Барнаби вскинул свои косматые брови. Его глаза насмешливо блеснули. Старший инспектор явно понимал, что такое заявление она сделала из лучших побуждений, но теперь, когда она это сказала, можно перейти к делу. И, пожалуй, даже приблизиться к правде.
— То есть, — продолжала Роза, поняв, чего от нее ожидают, — в целом. Конечно, он был совершенно несчастен.
— Вот как?
— Все дело в Китти. — Она многозначительно взглянула на старшего инспектора, как бы намекая на виновность Китти. — Mariage de convenance[67] ни к чему хорошему не приводит, правда ведь? Конечно, как только она его окончательно заарканила, то сразу завела любовника.
— И кто он?
— Не мне об этом говорить.
— Понимаю.
— Дэвид Смай.
— Надо же.
— Может быть, это просто слухи.
— Но ребенок от Эсслина?
— Все мы так полагали, — в этом глаголе прозвучало явное порицание. — Бедный малыш.
Барнаби, придав голосу нарочитую суровость, перевел разговор на другую тему:
— Что вы чувствовали, Роза? После развода.
Все ее позерство мигом исчезло. Из-под крикливой маски проступило ее настоящее лицо. Она выглядела загнанной в угол. И постаревшей.
— Том… я… не понимаю… причем здесь это.
Она глубоко вздохнула, с видимым усилием сохраняя самообладание.
— Для общей картины.
— Картины чего?
— Никогда не знаешь, что окажется полезным.

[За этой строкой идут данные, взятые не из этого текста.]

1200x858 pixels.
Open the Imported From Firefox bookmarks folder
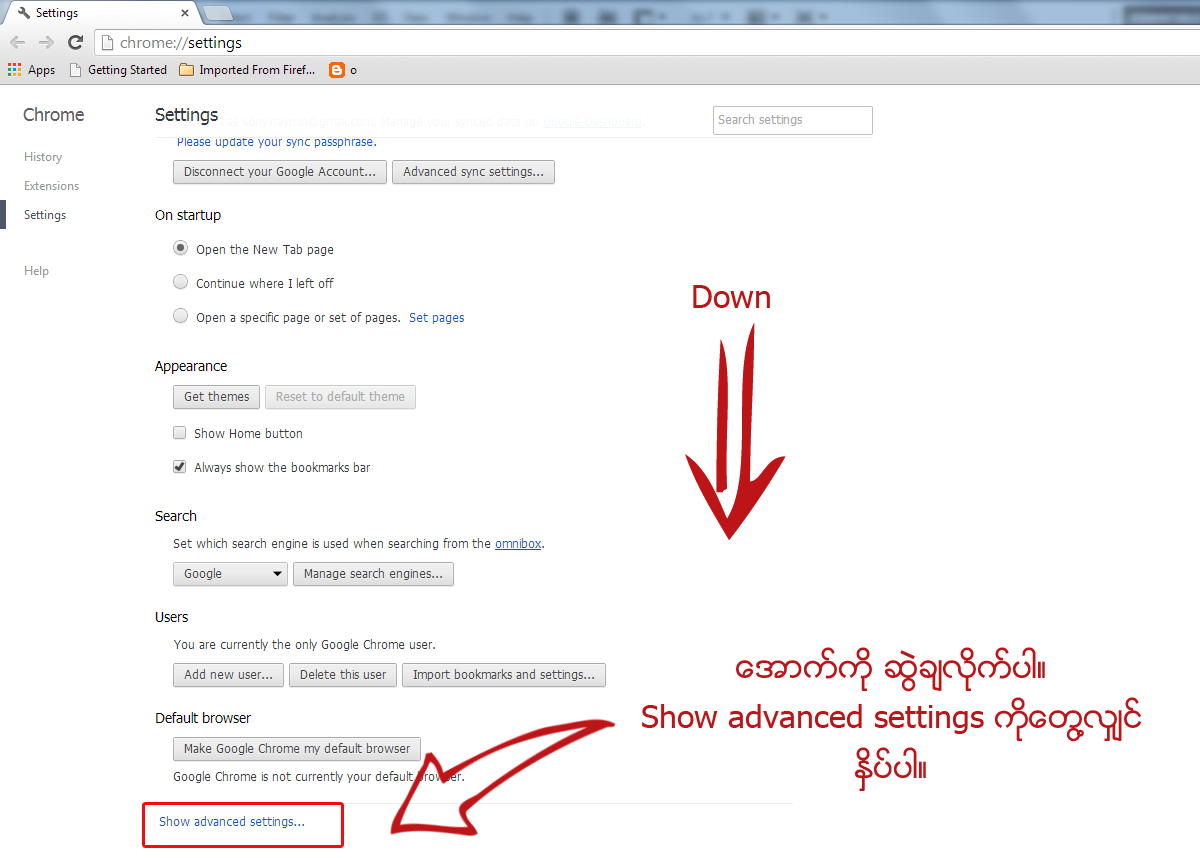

Роза смутилась, и ее перья задрожали. Барнаби понимал, насколько затруднительно ее положение. И в таком положении окажется каждый, кого он будет допрашивать. Впервые в жизни он хорошо знает всех людей, связанных с расследованием (в том, что расследование будет начато, он не сомневался), а его жене история их прошлых и нынешних взаимоотношений известна еще лучше. А значит, все обычные увертки и хитрости, всякая ложь с целью кого-нибудь обелить или очернить, любые недомолвки или сознательные попытки ввести его в заблуждение окажутся бессмысленными. У Барнаби есть преимущество. Единственный раз в жизни.
— Честно говоря, Том…
Роза остановилась и приложила ярко-красный ноготь к носу, как будто проверяя, не удлинился ли он.
— Да? — сказал Барнаби, выступающий в роли Джепетто[68].
— Сначала я злилась. Очень злилась. Думала, что он совершил страшную ошибку. Но, когда вынесли постановление о разводе, я изменилась. Я поняла, что… впервые за долгие годы… я свободна. — Она широко раскинула руки, чуть не задев цветы, принесенные Гарольдом. Ее взгляд устремился куда-то за горизонт, словно у мореплавателя. — Свободна!